Researchers at the Indiana University School of Medicine in Indianapolis conducted a randomized controlled trial to test the effectiveness of collaborative care management. Eighty-four patients received collaborative care, while sixty-nine patients received good, but standard, Alzheimer’s care. Collaborative care included the use of a nurse or other care manager who supported the patient’s caregiver and physician and adhered to recommended treatment protocols. The care manager took special care to identify, monitor, and treat behavioral and psychological symptoms of dementia, such as agitation or aggression, sleep disturbances, delusions or hallucinations, and depression. He or she also offered assistance with personal care and mobility issues. When appropriate, the treatment protocols stressed management without medications.
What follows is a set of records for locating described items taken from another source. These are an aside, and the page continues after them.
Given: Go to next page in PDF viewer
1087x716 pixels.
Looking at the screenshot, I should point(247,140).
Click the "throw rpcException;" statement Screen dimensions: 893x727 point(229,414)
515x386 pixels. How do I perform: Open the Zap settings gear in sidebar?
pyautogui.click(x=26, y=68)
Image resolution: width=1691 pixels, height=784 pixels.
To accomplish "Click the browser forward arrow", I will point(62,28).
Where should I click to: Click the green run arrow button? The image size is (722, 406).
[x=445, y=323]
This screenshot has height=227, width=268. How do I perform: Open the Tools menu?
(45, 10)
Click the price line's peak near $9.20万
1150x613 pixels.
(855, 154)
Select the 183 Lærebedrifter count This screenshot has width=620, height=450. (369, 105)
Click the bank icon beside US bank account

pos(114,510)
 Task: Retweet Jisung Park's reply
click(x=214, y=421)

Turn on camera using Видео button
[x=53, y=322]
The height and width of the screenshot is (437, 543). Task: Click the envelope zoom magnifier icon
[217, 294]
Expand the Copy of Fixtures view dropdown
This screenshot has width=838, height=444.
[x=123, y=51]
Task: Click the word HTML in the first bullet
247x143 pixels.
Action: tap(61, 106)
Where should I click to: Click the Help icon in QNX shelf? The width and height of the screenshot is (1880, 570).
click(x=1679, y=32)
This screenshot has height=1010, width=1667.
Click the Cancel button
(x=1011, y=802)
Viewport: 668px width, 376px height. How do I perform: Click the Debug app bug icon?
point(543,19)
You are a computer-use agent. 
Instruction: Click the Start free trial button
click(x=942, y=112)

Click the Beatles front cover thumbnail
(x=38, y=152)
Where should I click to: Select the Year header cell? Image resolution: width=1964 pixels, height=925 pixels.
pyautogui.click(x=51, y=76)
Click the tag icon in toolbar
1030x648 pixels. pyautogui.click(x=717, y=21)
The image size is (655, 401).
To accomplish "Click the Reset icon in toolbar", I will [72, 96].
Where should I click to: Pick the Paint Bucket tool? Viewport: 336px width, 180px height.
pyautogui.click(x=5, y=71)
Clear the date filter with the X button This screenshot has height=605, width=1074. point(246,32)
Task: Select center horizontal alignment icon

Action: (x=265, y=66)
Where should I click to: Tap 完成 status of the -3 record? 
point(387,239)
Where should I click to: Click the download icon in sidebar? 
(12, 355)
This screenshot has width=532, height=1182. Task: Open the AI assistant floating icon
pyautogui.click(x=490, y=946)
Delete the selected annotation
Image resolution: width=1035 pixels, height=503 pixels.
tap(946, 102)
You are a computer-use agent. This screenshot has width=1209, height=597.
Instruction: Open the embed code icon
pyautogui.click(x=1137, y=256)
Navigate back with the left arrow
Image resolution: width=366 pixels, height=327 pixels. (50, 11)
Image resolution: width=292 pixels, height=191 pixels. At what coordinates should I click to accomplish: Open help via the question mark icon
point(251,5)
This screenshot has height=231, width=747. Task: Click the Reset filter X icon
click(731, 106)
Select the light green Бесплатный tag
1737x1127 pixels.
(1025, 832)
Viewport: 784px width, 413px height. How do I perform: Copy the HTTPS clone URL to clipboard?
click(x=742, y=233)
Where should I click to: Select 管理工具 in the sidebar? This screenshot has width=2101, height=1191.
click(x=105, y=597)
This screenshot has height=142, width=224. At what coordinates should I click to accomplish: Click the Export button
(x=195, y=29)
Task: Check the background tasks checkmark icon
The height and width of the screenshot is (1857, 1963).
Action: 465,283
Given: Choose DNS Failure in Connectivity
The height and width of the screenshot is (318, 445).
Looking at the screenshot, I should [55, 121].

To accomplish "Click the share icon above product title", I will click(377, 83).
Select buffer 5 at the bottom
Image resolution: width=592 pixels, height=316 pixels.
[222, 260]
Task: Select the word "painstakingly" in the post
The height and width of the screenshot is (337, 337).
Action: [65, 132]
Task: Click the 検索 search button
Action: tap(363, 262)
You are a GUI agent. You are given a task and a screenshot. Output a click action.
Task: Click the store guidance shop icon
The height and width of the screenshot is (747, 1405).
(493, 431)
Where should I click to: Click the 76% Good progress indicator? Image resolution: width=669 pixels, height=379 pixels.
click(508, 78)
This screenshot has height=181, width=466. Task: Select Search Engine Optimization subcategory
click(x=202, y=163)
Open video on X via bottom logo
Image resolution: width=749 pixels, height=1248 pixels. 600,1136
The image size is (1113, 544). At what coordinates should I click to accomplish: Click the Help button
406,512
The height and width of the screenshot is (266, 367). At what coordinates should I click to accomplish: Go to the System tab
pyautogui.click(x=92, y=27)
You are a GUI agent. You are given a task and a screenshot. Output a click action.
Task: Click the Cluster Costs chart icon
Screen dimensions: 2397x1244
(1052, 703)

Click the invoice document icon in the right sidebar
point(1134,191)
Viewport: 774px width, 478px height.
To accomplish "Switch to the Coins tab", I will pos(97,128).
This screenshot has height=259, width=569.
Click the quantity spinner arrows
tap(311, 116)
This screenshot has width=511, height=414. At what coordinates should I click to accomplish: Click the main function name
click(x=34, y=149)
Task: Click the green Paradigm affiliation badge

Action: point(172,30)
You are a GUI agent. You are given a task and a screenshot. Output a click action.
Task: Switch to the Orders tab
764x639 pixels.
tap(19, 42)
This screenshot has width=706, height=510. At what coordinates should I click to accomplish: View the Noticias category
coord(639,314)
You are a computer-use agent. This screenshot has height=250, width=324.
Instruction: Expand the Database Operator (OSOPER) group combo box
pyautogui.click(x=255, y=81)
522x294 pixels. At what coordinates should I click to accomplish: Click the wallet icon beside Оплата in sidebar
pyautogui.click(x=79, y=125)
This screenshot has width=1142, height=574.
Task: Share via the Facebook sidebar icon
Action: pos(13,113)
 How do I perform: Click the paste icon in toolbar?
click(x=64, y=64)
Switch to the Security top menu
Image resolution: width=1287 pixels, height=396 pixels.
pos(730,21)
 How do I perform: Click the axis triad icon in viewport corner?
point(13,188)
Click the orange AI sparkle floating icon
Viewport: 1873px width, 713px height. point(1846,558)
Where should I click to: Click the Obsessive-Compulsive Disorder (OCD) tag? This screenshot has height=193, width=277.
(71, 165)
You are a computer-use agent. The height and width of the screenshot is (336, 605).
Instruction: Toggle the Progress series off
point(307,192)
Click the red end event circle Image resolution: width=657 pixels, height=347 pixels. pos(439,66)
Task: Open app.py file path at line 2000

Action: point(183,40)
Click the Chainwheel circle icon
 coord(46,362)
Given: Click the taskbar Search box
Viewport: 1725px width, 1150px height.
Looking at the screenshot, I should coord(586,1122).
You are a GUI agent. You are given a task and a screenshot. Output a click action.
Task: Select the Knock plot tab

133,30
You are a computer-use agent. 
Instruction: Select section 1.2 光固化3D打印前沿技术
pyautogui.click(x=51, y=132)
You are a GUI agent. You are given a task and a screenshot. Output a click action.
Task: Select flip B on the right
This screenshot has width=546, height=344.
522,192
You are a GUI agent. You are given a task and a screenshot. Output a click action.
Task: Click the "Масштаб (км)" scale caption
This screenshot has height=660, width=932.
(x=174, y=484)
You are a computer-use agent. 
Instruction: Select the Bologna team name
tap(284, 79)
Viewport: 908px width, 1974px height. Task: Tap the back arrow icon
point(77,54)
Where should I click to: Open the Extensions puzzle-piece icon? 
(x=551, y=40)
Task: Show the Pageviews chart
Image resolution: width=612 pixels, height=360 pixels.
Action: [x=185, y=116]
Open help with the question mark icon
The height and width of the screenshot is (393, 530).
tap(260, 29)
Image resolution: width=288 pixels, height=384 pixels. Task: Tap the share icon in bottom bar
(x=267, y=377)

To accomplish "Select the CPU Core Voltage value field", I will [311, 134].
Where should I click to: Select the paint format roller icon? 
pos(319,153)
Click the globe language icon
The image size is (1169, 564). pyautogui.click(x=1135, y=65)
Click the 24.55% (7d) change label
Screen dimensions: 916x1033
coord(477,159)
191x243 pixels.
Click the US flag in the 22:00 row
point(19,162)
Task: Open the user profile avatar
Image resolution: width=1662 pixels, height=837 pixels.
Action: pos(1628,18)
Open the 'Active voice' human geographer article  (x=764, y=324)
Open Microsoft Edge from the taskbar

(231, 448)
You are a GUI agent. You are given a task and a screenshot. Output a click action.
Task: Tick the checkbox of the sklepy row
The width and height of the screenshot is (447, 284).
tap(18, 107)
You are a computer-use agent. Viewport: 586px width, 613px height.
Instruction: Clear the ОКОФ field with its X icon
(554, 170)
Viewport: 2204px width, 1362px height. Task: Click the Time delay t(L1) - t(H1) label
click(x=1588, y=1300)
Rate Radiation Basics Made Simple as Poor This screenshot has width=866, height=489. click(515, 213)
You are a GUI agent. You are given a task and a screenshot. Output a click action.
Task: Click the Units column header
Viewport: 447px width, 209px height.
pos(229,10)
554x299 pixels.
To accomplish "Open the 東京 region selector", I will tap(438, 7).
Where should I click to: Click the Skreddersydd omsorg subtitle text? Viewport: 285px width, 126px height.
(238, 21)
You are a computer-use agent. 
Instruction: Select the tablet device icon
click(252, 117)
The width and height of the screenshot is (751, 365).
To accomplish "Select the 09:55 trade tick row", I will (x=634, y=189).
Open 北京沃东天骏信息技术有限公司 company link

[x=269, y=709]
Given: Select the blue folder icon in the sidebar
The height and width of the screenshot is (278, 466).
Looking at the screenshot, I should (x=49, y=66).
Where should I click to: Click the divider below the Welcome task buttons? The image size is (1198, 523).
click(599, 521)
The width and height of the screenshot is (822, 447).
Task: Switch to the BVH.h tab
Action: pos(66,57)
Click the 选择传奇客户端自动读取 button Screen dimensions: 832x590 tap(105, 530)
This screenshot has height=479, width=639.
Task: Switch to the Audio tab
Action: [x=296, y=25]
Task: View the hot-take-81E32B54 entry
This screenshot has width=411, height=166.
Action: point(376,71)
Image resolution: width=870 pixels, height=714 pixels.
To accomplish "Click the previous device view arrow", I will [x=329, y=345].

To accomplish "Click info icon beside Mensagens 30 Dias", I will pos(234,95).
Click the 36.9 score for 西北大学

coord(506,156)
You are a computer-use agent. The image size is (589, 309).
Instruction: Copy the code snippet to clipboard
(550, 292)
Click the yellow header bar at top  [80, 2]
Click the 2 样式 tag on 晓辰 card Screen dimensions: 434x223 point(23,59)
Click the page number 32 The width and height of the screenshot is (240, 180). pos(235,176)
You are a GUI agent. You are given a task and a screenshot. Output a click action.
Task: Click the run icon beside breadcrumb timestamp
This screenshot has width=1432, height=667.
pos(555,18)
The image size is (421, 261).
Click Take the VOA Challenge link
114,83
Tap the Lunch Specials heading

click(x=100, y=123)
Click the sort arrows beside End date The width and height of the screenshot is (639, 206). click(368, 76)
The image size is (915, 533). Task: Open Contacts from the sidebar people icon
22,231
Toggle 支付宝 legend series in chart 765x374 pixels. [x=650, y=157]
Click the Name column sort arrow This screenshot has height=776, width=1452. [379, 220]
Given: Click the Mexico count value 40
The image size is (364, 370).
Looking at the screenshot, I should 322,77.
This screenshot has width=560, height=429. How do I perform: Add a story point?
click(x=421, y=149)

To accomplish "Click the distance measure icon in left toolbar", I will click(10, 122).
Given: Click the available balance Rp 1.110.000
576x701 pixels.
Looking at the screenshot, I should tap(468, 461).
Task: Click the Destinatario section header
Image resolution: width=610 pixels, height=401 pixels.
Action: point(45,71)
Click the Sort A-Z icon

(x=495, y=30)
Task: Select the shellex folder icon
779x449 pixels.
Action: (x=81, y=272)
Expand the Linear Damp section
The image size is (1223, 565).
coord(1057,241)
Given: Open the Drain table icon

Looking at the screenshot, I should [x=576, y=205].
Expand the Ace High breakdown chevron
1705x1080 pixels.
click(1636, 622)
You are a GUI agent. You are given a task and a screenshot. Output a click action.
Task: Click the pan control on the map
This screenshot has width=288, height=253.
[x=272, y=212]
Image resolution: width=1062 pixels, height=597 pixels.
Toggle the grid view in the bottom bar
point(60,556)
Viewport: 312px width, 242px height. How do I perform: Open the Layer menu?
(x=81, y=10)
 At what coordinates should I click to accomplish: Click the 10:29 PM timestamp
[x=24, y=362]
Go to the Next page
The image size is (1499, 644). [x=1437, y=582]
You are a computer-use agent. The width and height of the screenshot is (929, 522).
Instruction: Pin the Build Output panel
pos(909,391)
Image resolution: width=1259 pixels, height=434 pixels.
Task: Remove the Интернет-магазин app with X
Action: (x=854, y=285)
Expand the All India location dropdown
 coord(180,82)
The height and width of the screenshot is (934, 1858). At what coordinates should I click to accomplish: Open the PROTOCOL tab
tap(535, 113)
The minimum care that all treatment group caregivers and patients received included education on communication skills; caregiver coping skills; legal and financial advice; patient exercise guidelines, including a guidebook and videotape; and a caregiver guide. All of the components of this minimum intervention were provided by a geriatric nurse practitioner, who served as the care manager. Participants and their caregivers were also provided written materials and information describing local community resources, and received face-to-face counseling by a geriatric nurse practitioner.
The researchers found that those men and women with Alzheimer’s who received the enhanced care had significantly fewer behavioral and psychological symptoms of dementia after 12 months, and again at 18 months. Caregivers also reported significant improvements in distress at 12 months; after 18 months, caregivers were also less likely to be suffering from depression. There was no evidence, however, that the enhanced care improved or worsened cognition, activities of daily living, or rates of nursing home placement.
“In summary, application of the current treatment guidelines for the care of older primary care patients with Alzheimer disease results in significant improvements in behavioral and psychological symptoms of dementia and significant improvement in caregiver stress,” the authors conclude. “These improvements exceed those previously reported in studies focusing on pharmacological therapy alone. The intervention demonstrates that care for patients with Alzheimer disease can be improved in the primary care setting, but not without substantial changes in the system of care.”
The findings bolster earlier reports from New York University and other medical centers that enhanced care offers many benefits for those who care for a loved one with Alzheimer’s disease.
For more on Alzheimer’s care and treatment, visit www.ALZinfo.org.
Christopher M. Callahan, MD, Malaz A. Boustani, MD, MPH, Frederick W. Unverzagt, PhD, et al: “Effectiveness of Collaborative Care for Older Adults with Alzheimer Disease in Primary Care: A Randomized Conrolled Trial.“ Journal of the American Medical Association, Volume 295, Number 18, May 10, 2006, pages 2148-2157.